The City of Charlottesville wants to revise its 5 year Capital Improvement Plan (CIP) process and is interested in finding out more about CIP processes in other jurisdictions. Specifically:

  1. What’s the process city/county departments go through to request a capital project in any given year? Do they submit application forms?
  2. Do you use staff and/or citizen teams to review requests? What’s the make-up of those teams and how effective are they?
  3. What are the criteria used to review the requests?
  4. What are some determining factors used to decide that a capital project will be included in the plan?
  5. After the capital budget is approved in any given year, does any on-going reporting occur for those approved projects?

Thanks for your help!


Robert Woods

The City of Albany, Oregon CIP can be viewed here:

Major operations all have adopted long-range master plans that were a result of a citizens committee establishing the program. This includes Water, Sewer, Transportation and Parks.
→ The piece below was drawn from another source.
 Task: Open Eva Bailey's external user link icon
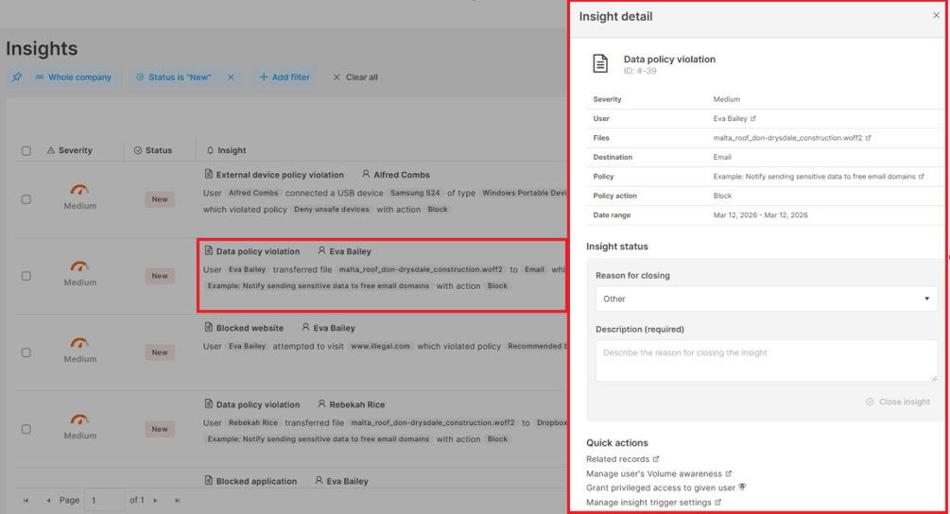pyautogui.click(x=753, y=119)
These forward looking documents can span a couple of decades and are the basis for the 5-year plan. That is the essential criteria for project selection, based by the recommendation and timing needs by the staff experts involved.

Public Works coordinates the production of the annual plan document. Each responsible department prepares their project list and manages their funding streams. General city projects will be planned by the most appropriate operation.

The annual plan is reviewed by the combined City Council and Citizen Budget Committee. Final adoption is by the council as part of the budget process.

Primary determining factor is the relationship to moving the adopted master plans forward. Council/Budget Committee have on occasion requested specific projects, but that does not happen very often.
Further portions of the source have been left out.